ASSIGNED TASK: Repeat, exactly and completely, the entries shown underneath.

Dataset excerpts

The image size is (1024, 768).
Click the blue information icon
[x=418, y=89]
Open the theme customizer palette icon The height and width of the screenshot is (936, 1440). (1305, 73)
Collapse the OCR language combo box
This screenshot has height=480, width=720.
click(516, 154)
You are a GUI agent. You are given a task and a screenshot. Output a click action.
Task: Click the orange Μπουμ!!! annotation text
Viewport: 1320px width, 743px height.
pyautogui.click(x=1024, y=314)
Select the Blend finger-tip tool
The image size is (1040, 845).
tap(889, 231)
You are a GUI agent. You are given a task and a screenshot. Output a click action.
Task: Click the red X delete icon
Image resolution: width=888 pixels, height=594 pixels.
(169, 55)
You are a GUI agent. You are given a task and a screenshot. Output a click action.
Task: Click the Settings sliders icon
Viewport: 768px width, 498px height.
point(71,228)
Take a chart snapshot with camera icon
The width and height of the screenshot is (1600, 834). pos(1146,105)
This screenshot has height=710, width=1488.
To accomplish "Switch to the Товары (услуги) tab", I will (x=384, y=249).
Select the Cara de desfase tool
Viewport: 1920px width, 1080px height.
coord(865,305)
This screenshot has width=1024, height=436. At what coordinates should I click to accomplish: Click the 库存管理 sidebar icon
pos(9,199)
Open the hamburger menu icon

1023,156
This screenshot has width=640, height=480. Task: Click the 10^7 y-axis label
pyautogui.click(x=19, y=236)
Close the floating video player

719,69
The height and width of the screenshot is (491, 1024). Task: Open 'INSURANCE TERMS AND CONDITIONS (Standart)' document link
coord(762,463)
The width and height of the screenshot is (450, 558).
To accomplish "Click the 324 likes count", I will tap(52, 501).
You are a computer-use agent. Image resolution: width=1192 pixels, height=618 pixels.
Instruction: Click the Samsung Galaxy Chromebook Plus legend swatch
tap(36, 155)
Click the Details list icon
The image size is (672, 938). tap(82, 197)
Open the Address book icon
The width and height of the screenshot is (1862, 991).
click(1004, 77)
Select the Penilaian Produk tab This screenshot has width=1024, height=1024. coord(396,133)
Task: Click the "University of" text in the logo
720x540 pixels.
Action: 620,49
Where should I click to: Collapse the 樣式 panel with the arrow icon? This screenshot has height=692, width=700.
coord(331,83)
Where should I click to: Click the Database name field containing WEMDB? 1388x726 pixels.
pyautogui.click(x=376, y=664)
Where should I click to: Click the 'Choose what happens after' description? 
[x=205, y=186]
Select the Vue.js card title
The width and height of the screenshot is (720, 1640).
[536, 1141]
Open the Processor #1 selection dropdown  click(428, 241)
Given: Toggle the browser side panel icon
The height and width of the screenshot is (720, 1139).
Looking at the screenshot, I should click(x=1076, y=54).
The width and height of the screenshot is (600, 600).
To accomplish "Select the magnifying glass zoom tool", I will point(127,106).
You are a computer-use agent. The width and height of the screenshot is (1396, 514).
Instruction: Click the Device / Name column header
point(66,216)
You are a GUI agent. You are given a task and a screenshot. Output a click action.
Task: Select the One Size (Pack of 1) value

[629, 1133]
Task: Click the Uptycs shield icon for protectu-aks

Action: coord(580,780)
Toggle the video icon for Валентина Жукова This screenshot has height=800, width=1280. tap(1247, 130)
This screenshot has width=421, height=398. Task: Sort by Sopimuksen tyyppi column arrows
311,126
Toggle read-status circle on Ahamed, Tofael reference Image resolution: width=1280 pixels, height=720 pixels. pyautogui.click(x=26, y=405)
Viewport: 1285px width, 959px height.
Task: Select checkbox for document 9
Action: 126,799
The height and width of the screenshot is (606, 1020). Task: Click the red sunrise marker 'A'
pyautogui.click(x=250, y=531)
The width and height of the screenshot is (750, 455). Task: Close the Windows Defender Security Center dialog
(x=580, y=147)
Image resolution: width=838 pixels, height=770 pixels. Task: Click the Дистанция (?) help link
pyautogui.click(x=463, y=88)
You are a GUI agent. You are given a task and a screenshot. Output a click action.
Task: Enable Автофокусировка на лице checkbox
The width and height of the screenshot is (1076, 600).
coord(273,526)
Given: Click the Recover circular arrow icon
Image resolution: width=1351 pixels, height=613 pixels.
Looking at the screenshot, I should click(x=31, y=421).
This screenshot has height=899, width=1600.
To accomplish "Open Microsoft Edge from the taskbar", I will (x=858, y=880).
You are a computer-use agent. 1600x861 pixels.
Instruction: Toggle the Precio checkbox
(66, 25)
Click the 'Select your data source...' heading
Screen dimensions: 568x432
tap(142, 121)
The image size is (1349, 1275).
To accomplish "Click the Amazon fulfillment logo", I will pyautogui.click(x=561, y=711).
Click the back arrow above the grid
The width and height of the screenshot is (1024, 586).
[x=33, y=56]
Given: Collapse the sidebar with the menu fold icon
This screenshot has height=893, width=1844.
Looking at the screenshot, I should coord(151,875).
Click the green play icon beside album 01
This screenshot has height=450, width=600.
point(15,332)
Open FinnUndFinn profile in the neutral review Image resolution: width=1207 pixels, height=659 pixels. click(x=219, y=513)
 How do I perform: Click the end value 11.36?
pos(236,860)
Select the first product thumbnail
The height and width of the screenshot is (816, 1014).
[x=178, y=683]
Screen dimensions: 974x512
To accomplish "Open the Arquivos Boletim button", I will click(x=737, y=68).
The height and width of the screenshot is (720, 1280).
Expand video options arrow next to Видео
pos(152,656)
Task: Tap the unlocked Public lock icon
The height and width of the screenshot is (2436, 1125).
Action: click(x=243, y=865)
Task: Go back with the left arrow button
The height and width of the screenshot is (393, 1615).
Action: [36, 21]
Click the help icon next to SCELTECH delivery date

OUTPUT:
The image size is (1024, 768).
Click the blue information icon
[x=418, y=89]
Open the theme customizer palette icon The height and width of the screenshot is (936, 1440). (1305, 73)
Collapse the OCR language combo box
This screenshot has height=480, width=720.
click(516, 154)
You are a GUI agent. You are given a task and a screenshot. Output a click action.
Task: Click the orange Μπουμ!!! annotation text
Viewport: 1320px width, 743px height.
pyautogui.click(x=1024, y=314)
Select the Blend finger-tip tool
The image size is (1040, 845).
tap(889, 231)
You are a GUI agent. You are given a task and a screenshot. Output a click action.
Task: Click the red X delete icon
Image resolution: width=888 pixels, height=594 pixels.
(169, 55)
You are a GUI agent. You are given a task and a screenshot. Output a click action.
Task: Click the Settings sliders icon
Viewport: 768px width, 498px height.
point(71,228)
Take a chart snapshot with camera icon
The width and height of the screenshot is (1600, 834). pos(1146,105)
This screenshot has height=710, width=1488.
To accomplish "Switch to the Товары (услуги) tab", I will (x=384, y=249).
Select the Cara de desfase tool
Viewport: 1920px width, 1080px height.
coord(865,305)
This screenshot has width=1024, height=436. At what coordinates should I click to accomplish: Click the 库存管理 sidebar icon
pos(9,199)
Open the hamburger menu icon

1023,156
This screenshot has width=640, height=480. Task: Click the 10^7 y-axis label
pyautogui.click(x=19, y=236)
Close the floating video player

719,69
The height and width of the screenshot is (491, 1024). Task: Open 'INSURANCE TERMS AND CONDITIONS (Standart)' document link
coord(762,463)
The width and height of the screenshot is (450, 558).
To accomplish "Click the 324 likes count", I will tap(52, 501).
You are a computer-use agent. Image resolution: width=1192 pixels, height=618 pixels.
Instruction: Click the Samsung Galaxy Chromebook Plus legend swatch
tap(36, 155)
Click the Details list icon
The image size is (672, 938). tap(82, 197)
Open the Address book icon
The width and height of the screenshot is (1862, 991).
click(1004, 77)
Select the Penilaian Produk tab This screenshot has width=1024, height=1024. coord(396,133)
Task: Click the "University of" text in the logo
720x540 pixels.
Action: 620,49
Where should I click to: Collapse the 樣式 panel with the arrow icon? This screenshot has height=692, width=700.
coord(331,83)
Where should I click to: Click the Database name field containing WEMDB? 1388x726 pixels.
pyautogui.click(x=376, y=664)
Where should I click to: Click the 'Choose what happens after' description? 
[x=205, y=186]
Select the Vue.js card title
The width and height of the screenshot is (720, 1640).
[536, 1141]
Open the Processor #1 selection dropdown  click(428, 241)
Given: Toggle the browser side panel icon
The height and width of the screenshot is (720, 1139).
Looking at the screenshot, I should click(x=1076, y=54).
The width and height of the screenshot is (600, 600).
To accomplish "Select the magnifying glass zoom tool", I will point(127,106).
You are a computer-use agent. The width and height of the screenshot is (1396, 514).
Instruction: Click the Device / Name column header
point(66,216)
You are a GUI agent. You are given a task and a screenshot. Output a click action.
Task: Select the One Size (Pack of 1) value

[629, 1133]
Task: Click the Uptycs shield icon for protectu-aks

Action: coord(580,780)
Toggle the video icon for Валентина Жукова This screenshot has height=800, width=1280. tap(1247, 130)
This screenshot has width=421, height=398. Task: Sort by Sopimuksen tyyppi column arrows
311,126
Toggle read-status circle on Ahamed, Tofael reference Image resolution: width=1280 pixels, height=720 pixels. pyautogui.click(x=26, y=405)
Viewport: 1285px width, 959px height.
Task: Select checkbox for document 9
Action: 126,799
The height and width of the screenshot is (606, 1020). Task: Click the red sunrise marker 'A'
pyautogui.click(x=250, y=531)
The width and height of the screenshot is (750, 455). Task: Close the Windows Defender Security Center dialog
(x=580, y=147)
Image resolution: width=838 pixels, height=770 pixels. Task: Click the Дистанция (?) help link
pyautogui.click(x=463, y=88)
You are a GUI agent. You are given a task and a screenshot. Output a click action.
Task: Enable Автофокусировка на лице checkbox
The width and height of the screenshot is (1076, 600).
coord(273,526)
Given: Click the Recover circular arrow icon
Image resolution: width=1351 pixels, height=613 pixels.
Looking at the screenshot, I should click(x=31, y=421).
This screenshot has height=899, width=1600.
To accomplish "Open Microsoft Edge from the taskbar", I will (x=858, y=880).
You are a computer-use agent. 1600x861 pixels.
Instruction: Toggle the Precio checkbox
(66, 25)
Click the 'Select your data source...' heading
Screen dimensions: 568x432
tap(142, 121)
The image size is (1349, 1275).
To accomplish "Click the Amazon fulfillment logo", I will pyautogui.click(x=561, y=711).
Click the back arrow above the grid
The width and height of the screenshot is (1024, 586).
[x=33, y=56]
Given: Collapse the sidebar with the menu fold icon
This screenshot has height=893, width=1844.
Looking at the screenshot, I should coord(151,875).
Click the green play icon beside album 01
This screenshot has height=450, width=600.
point(15,332)
Open FinnUndFinn profile in the neutral review Image resolution: width=1207 pixels, height=659 pixels. click(x=219, y=513)
 How do I perform: Click the end value 11.36?
pos(236,860)
Select the first product thumbnail
The height and width of the screenshot is (816, 1014).
[x=178, y=683]
Screen dimensions: 974x512
To accomplish "Open the Arquivos Boletim button", I will click(x=737, y=68).
The height and width of the screenshot is (720, 1280).
Expand video options arrow next to Видео
pos(152,656)
Task: Tap the unlocked Public lock icon
The height and width of the screenshot is (2436, 1125).
Action: click(x=243, y=865)
Task: Go back with the left arrow button
The height and width of the screenshot is (393, 1615).
Action: [36, 21]
Click the help icon next to SCELTECH delivery date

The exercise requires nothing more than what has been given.